Source passage
+--

This is a severe secondary infectious disease caused by polymicrobial strains with a peculiar response of the body and clinical picture.

Classification

1. According to the etiology:

a) staphylococcal,

b) streptococcal;

c) pneumococcal;

d) gonococcal;

e) colibacillar;

f) anaerobial;

g) mixed.

2. According to the source:

a) traumatic;

b) from internal infections (tonsillitis, pneumonia etc.);

c) postoperative;

d) cryptogenic.

3. According to the location of the primary focus:

a) gynecological;

b) urological;

c) otogenic;

d) odontogenic etc.

4. According to the clinical picture:

a) fulminant;

b) acute;

c) subacute;

d) recurrent;

e) chronic.

5. According to the time of development:

a) early (developing up to 10-14 days from the onset of disease or from the time of injury);

b) late (developing after 2 weeks).

6. According to the reaction of the patient's organism:

a) hyperergic form;

b) normal reaction (normergy);

c) hypergic form.

Sepsis is an overwhelming suppurative infection seriously aggravating the course of local suppurative inflammatory processes. Sepsis is caused by different infectious agents and their toxins presenting in the form of peculiar reactions of the organism without any specific features.

Patient complaints differ and do not always reflect the severity of the condition. In eliciting the complaints it is important to take special note of any increase in the body temperature, its pattern within 24 hrs; the presence of chills, duration and recurrence. The patient's general condition has to be assessed as well as his appetite and psychological state (euphoria or apathy).

On inspection the patient is found to be fatigued, sometimes apathetic to his surroundings. The face initially is hyperemic with glowing cheeks, but after a few days it becomes pale. Pallor of the face is more pronounced during the episodes of chills. In severe cases the face is marked by sunken cheeks and hollow eyes.

In acute sepsis, icterus (jaundice) of the sclera sets in very fast followed by the skin and visible mucus layers. The skin becomes dry and sometimes covered with sticky sweat. Profuse sweating interchanging with strong chills can be very intensive, and patients have to change their clothing several times in the day. In some cases one can find petechial hemorrhagic spots or marks on the skin of the internal surfaces of the forearm and leg.

Herpes on the lips occurs quite often as well as an increased bleeding tendency of the gums and mucus membranes in the mouth. There can be bleeding spots on the conjunctiva of the eyes, the lips as a rule are pale and in severe cases cyanotic. In critical cases there is difficulty in breathing: the nasal alae are blown out and the neck muscles are tense.

In some cases an area of infiltration appears over the skin with the skin over them hyperemic, which is an indication of the development of metastasis of the suppurative infection in septicopyemia. Pressure points on the skin (the sacral region, scapula, spinal processes of the vertebrae and the ischial tubercle) are found to be very hyperemic, pale or even necrotic, which indicates an incipient or an already developed bedsore which appears rather too early in patients with sepsis.

+--

Dataset records
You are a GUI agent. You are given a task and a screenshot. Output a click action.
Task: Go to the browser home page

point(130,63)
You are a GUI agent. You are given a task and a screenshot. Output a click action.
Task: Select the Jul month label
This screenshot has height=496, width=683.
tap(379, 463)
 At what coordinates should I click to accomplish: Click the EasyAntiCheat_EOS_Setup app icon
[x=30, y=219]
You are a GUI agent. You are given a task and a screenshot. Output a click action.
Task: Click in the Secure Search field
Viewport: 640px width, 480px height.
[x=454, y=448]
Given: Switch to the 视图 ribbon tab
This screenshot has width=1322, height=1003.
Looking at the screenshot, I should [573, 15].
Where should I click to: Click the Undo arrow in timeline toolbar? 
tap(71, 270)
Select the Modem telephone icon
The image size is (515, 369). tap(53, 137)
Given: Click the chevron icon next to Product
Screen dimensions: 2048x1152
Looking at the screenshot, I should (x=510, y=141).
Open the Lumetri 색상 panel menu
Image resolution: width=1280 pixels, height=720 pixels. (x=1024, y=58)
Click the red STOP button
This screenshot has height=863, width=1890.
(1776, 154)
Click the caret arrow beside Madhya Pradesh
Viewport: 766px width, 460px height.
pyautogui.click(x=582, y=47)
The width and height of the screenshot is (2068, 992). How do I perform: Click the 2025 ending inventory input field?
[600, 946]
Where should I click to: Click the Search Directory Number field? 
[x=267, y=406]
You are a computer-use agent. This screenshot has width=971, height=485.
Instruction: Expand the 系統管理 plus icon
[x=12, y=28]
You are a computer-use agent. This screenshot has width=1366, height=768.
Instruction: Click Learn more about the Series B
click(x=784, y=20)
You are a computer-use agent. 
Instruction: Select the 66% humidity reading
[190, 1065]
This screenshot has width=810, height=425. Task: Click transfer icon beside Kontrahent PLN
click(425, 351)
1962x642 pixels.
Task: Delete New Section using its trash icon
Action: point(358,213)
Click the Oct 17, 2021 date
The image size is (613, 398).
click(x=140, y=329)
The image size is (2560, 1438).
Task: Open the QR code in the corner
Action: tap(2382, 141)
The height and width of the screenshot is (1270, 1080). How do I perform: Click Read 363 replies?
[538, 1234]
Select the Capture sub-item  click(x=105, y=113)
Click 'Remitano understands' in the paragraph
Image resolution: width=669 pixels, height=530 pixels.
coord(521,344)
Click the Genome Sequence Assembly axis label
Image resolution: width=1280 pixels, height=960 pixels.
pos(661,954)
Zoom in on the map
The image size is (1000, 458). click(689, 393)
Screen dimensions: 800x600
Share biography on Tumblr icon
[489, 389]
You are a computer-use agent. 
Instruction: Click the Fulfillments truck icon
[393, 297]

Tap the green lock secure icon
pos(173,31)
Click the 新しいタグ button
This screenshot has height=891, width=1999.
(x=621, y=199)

+--

Explore the material
• a. In the sepsis text, reproduce the part from "b) normal reaction" to "(euphoria or apathy).", substituting "rigors" for "chills" wherever it occurs.
• b. According to the sepsis text, within what period does early sepsis develop?
• c. What are all the skin pressure points named in the sepsis text?

Task solutions
• a.
b) normal reaction (normergy);

c) hypergic form.

Sepsis is an overwhelming suppurative infection seriously aggravating the course of local suppurative inflammatory processes. Sepsis is caused by different infectious agents and their toxins presenting in the form of peculiar reactions of the organism without any specific features.

Patient complaints differ and do not always reflect the severity of the condition. In eliciting the complaints it is important to take special note of any increase in the body temperature, its pattern within 24 hrs; the presence of rigors, duration and recurrence. The patient's general condition has to be assessed as well as his appetite and psychological state (euphoria or apathy).

• b. Up to 10-14 days from the onset of disease or from the time of injury.

• c. The sacral region, the scapula, the spinal processes of the vertebrae and the ischial tubercle.